> _WHAT IS NEEDED_:
Only one span of the listing below is wanted: the lines from the one with "This screenshot has width=1140, height=658." through the one with "Given: Click the Design tab at bottom", reproduced exactly, both ends kept.
....
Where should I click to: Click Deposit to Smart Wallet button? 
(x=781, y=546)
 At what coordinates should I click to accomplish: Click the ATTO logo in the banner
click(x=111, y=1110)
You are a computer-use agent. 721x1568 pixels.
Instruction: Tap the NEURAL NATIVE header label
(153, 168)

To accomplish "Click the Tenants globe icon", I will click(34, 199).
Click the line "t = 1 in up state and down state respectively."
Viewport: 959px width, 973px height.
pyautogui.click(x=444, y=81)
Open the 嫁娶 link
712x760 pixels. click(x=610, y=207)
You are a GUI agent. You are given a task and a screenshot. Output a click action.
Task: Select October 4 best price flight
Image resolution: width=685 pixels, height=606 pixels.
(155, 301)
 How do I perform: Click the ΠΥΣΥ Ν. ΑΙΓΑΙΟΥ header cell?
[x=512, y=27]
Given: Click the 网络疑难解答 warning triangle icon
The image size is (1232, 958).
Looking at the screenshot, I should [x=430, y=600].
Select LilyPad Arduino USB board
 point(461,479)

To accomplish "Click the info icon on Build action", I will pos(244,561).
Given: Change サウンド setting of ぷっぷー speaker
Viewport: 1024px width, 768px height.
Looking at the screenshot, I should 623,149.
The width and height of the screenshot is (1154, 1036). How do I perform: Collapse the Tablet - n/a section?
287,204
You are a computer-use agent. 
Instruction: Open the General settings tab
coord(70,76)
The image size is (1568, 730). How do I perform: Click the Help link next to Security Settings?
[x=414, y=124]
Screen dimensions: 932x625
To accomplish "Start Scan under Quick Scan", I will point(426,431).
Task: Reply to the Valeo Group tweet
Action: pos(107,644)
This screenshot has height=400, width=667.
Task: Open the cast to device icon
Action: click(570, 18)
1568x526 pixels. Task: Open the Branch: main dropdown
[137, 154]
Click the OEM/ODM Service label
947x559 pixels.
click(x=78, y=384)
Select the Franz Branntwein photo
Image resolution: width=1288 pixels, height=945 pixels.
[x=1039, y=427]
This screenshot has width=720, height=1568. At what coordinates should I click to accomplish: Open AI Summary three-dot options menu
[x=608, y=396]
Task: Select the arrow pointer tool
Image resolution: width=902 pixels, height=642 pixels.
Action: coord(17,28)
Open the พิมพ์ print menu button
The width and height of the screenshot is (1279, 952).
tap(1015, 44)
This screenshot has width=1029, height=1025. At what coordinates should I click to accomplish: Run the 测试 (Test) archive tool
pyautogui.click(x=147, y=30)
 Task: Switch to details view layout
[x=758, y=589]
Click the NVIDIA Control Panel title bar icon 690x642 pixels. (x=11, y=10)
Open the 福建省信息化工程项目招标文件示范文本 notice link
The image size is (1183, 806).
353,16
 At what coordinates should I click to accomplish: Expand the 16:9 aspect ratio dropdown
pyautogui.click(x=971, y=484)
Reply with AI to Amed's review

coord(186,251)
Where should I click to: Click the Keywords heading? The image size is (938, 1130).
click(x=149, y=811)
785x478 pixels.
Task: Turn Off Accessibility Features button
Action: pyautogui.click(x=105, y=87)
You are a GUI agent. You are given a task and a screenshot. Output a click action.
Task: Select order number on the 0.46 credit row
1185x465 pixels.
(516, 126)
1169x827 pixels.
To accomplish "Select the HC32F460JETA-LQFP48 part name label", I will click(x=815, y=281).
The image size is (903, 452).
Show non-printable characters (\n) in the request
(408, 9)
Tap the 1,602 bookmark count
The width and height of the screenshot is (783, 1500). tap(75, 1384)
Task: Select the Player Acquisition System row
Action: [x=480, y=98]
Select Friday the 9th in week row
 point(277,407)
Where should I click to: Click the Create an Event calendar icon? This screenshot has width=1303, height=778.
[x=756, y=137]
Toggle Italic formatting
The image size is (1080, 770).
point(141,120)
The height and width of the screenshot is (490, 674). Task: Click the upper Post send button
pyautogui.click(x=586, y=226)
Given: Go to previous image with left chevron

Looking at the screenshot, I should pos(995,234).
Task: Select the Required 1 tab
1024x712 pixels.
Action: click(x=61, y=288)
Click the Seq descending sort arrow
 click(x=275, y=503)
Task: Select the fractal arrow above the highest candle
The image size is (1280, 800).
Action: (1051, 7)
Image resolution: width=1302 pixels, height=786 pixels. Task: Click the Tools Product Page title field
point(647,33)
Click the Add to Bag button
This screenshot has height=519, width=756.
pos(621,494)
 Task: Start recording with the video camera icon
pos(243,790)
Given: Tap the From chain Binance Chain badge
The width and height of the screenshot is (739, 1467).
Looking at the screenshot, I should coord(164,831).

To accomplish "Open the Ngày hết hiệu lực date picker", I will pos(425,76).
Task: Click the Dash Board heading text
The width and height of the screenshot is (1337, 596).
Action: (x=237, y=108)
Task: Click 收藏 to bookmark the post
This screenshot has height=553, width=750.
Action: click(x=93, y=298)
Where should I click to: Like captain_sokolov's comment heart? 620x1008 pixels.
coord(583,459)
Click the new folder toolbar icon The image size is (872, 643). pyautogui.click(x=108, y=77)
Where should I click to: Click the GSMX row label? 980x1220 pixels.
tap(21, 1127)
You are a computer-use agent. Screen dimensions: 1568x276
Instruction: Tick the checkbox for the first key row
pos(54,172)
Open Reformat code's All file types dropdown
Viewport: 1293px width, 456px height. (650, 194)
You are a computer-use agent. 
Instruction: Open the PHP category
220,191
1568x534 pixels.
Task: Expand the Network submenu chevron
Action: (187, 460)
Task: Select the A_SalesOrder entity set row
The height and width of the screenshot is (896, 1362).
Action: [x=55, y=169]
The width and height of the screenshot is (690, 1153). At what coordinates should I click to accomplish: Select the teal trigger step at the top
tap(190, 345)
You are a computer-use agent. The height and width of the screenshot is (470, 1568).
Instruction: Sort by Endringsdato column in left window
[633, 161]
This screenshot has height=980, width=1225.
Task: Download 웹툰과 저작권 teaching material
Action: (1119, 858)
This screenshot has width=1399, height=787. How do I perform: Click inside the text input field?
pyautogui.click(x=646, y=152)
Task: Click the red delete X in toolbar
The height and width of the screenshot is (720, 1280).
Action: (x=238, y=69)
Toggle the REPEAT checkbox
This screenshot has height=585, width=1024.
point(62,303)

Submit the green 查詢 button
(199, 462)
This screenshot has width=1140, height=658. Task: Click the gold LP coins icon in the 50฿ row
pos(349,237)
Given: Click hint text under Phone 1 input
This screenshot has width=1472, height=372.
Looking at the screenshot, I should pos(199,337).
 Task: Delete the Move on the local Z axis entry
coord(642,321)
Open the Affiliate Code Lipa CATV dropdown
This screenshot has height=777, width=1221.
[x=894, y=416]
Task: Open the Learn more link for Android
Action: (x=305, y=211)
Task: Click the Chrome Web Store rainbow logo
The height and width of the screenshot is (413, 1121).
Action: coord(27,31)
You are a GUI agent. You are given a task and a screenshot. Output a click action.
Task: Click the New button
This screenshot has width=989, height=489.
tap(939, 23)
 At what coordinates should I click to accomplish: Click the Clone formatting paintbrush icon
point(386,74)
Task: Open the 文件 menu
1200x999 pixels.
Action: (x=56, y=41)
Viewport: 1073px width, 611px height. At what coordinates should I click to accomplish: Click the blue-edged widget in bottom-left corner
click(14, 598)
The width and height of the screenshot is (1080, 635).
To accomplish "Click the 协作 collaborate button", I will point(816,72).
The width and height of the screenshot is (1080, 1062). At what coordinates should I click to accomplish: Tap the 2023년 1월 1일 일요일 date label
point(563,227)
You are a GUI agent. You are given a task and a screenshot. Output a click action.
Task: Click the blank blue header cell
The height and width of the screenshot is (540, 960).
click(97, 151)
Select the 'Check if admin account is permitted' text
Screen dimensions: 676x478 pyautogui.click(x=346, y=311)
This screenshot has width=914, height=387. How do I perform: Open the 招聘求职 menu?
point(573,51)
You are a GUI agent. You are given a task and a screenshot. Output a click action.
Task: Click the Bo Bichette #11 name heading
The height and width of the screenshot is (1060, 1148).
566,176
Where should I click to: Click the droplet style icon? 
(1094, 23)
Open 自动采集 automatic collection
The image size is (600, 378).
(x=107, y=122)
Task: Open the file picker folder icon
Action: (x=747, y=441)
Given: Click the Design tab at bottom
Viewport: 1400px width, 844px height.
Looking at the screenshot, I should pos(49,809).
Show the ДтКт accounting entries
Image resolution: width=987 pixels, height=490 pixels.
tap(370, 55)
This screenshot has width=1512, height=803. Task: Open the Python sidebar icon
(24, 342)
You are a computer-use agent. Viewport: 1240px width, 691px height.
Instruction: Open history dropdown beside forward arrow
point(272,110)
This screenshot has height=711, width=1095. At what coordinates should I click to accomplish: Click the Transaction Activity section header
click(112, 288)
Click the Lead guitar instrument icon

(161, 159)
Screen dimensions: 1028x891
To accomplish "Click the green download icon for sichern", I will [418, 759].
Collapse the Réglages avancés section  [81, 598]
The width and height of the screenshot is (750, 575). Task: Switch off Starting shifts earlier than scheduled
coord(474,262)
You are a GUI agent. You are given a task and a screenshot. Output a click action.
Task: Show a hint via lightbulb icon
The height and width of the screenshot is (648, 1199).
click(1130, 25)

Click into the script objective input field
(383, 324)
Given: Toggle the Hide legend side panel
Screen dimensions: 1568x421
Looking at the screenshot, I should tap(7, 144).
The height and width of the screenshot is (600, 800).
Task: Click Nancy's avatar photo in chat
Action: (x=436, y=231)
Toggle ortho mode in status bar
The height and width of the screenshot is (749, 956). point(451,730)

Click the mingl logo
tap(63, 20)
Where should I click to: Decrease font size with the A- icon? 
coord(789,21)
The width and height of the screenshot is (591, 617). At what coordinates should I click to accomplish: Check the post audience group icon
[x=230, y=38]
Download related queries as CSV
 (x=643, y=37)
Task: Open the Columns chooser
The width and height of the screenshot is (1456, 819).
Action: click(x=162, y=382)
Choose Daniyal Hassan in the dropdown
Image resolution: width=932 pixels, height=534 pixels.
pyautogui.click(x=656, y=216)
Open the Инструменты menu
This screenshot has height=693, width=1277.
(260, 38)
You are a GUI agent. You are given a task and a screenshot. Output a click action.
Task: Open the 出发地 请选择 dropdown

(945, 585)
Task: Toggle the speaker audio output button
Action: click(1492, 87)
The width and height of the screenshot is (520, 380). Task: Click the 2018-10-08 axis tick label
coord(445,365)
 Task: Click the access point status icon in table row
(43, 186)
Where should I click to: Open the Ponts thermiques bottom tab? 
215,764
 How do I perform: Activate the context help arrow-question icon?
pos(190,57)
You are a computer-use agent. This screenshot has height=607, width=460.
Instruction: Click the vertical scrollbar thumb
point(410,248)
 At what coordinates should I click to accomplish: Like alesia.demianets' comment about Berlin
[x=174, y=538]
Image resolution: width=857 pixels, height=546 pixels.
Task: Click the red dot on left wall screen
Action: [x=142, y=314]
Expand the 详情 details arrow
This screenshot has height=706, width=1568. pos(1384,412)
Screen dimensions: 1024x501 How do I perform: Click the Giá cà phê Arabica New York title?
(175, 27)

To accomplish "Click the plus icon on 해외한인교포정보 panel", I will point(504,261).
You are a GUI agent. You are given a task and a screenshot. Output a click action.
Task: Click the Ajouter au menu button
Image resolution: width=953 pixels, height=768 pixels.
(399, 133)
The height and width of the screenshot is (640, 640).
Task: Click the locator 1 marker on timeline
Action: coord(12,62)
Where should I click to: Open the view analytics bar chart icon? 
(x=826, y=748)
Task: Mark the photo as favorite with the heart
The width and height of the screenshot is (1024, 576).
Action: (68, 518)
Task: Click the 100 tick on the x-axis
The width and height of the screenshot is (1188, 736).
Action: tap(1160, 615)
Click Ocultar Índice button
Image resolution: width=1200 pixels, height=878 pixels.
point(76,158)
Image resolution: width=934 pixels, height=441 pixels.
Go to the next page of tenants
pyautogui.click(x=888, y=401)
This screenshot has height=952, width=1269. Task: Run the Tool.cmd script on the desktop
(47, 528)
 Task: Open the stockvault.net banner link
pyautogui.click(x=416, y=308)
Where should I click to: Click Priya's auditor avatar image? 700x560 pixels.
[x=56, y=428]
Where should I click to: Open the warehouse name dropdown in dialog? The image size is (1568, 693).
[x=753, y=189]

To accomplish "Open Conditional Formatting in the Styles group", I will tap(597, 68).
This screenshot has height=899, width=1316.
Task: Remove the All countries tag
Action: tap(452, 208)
....
> _OUTPUT FOR THIS TASK_:
This screenshot has width=1140, height=658. Task: Click the gold LP coins icon in the 50฿ row
pos(349,237)
Given: Click hint text under Phone 1 input
This screenshot has width=1472, height=372.
Looking at the screenshot, I should pos(199,337).
 Task: Delete the Move on the local Z axis entry
coord(642,321)
Open the Affiliate Code Lipa CATV dropdown
This screenshot has height=777, width=1221.
[x=894, y=416]
Task: Open the Learn more link for Android
Action: (x=305, y=211)
Task: Click the Chrome Web Store rainbow logo
The height and width of the screenshot is (413, 1121).
Action: coord(27,31)
You are a GUI agent. You are given a task and a screenshot. Output a click action.
Task: Click the New button
This screenshot has width=989, height=489.
tap(939, 23)
 At what coordinates should I click to accomplish: Click the Clone formatting paintbrush icon
point(386,74)
Task: Open the 文件 menu
1200x999 pixels.
Action: (x=56, y=41)
Viewport: 1073px width, 611px height. At what coordinates should I click to accomplish: Click the blue-edged widget in bottom-left corner
click(14, 598)
The width and height of the screenshot is (1080, 635).
To accomplish "Click the 协作 collaborate button", I will point(816,72).
The width and height of the screenshot is (1080, 1062). At what coordinates should I click to accomplish: Tap the 2023년 1월 1일 일요일 date label
point(563,227)
You are a GUI agent. You are given a task and a screenshot. Output a click action.
Task: Click the blank blue header cell
The height and width of the screenshot is (540, 960).
click(97, 151)
Select the 'Check if admin account is permitted' text
Screen dimensions: 676x478 pyautogui.click(x=346, y=311)
This screenshot has width=914, height=387. How do I perform: Open the 招聘求职 menu?
point(573,51)
You are a GUI agent. You are given a task and a screenshot. Output a click action.
Task: Click the Bo Bichette #11 name heading
The height and width of the screenshot is (1060, 1148).
566,176
Where should I click to: Click the droplet style icon? 
(1094, 23)
Open 自动采集 automatic collection
The image size is (600, 378).
(x=107, y=122)
Task: Open the file picker folder icon
Action: (x=747, y=441)
Given: Click the Design tab at bottom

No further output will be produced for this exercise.